Tested on multiple systems, Hadoop 2.6.0 and 2.7.2 Is there any way to affect this behaviour, since the input files are large and this unnecessary network traffic significantly modifies the overall performance?
* UPDATE *
Following the suggestions in the comments, I tested the issue with "normal" Hadoop jobs, specifically with the classic WordCount example. The results were the same, from 10 executions only 1 time was a mapper execution node selected where the data was already present. I verified the block availability and the selected execution node both by the web interface (NameNode and YARN web UI) and by command line tools (hdfs fsck ...

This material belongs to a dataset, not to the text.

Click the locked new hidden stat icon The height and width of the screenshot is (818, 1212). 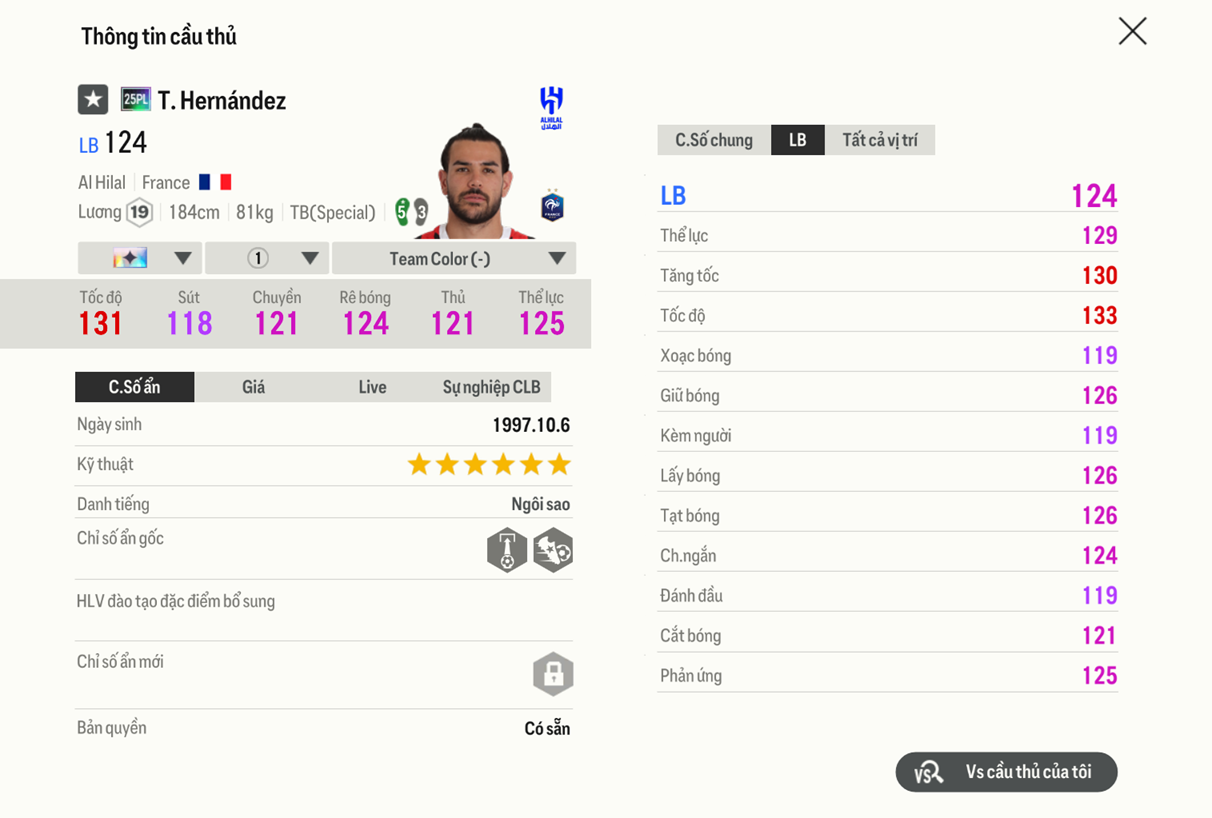coord(553,674)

and reading the log file of YARN). I freshly restarted the cluster and verified that no other interfering jobs were running.
What I also noticed is that Data-local map tasks
counter is not even present in the summary output of the job, I only get Rack-local map tasks
. Of course it is rack-local, as there is only 1 rack on this testing environment. Is there a configuration option I am missing?
File System Counters
FILE: Number of bytes read=3058
FILE: Number of bytes written=217811
FILE: Number of read operations=0
FILE: Number of large read operations=0
FILE: Number of write operations=0
HDFS: Number of bytes read=3007
HDFS: Number of bytes written=2136
HDFS: Number of read operations=6
HDFS: Number of large read operations=0
HDFS: Number of write operations=2
Job Counters
Launched map tasks=1
Launched reduce tasks=1
Rack-local map tasks=1
Total time spent by all maps in occupied slots (ms)=12652
Total time spent by all reduces in occupied slots (ms)=13368
Total time spent by all map tasks (ms)=3163
Total time spent by all reduce tasks (ms)=13368
Total vcore-seconds taken by all map tasks=3163
Total vcore-seconds taken by all reduce tasks=13368
Total megabyte-seconds taken by all map tasks=12955648
Total megabyte-seconds taken by all reduce tasks=13688832
Map-Reduce Framework
Map input records=9
Map output records=426
Map output bytes=4602
Map output materialized bytes=3058
Input split bytes=105
Combine input records=426
Combine output records=229
Reduce input groups=229
Reduce shuffle bytes=3058
Reduce input records=229
Reduce output records=229
Spilled Records=458
Shuffled Maps =1
Failed Shuffles=0
Merged Map outputs=1
GC time elapsed (ms)=75
CPU time spent (ms)=1480
Physical memory (bytes) snapshot=440565760
Virtual memory (bytes) snapshot=4798459904
Total committed heap usage (bytes)=310902784
Shuffle Errors
BAD_ID=0
CONNECTION=0
IO_ERROR=0
WRONG_LENGTH=0
WRONG_MAP=0
WRONG_REDUCE=0
File Input Format Counters
Bytes Read=2902
File Output Format Counters
Bytes Written=2136
* UPDATE 2 *
I realized the only reason Data-local map tasks
counter is missing from the summary, is because it is 0, so it is omitted. I reconfigured the cluster through the net.topology.script.file.name
parameter, so each node would be a separate rack (see bash example in Hadoop Manual).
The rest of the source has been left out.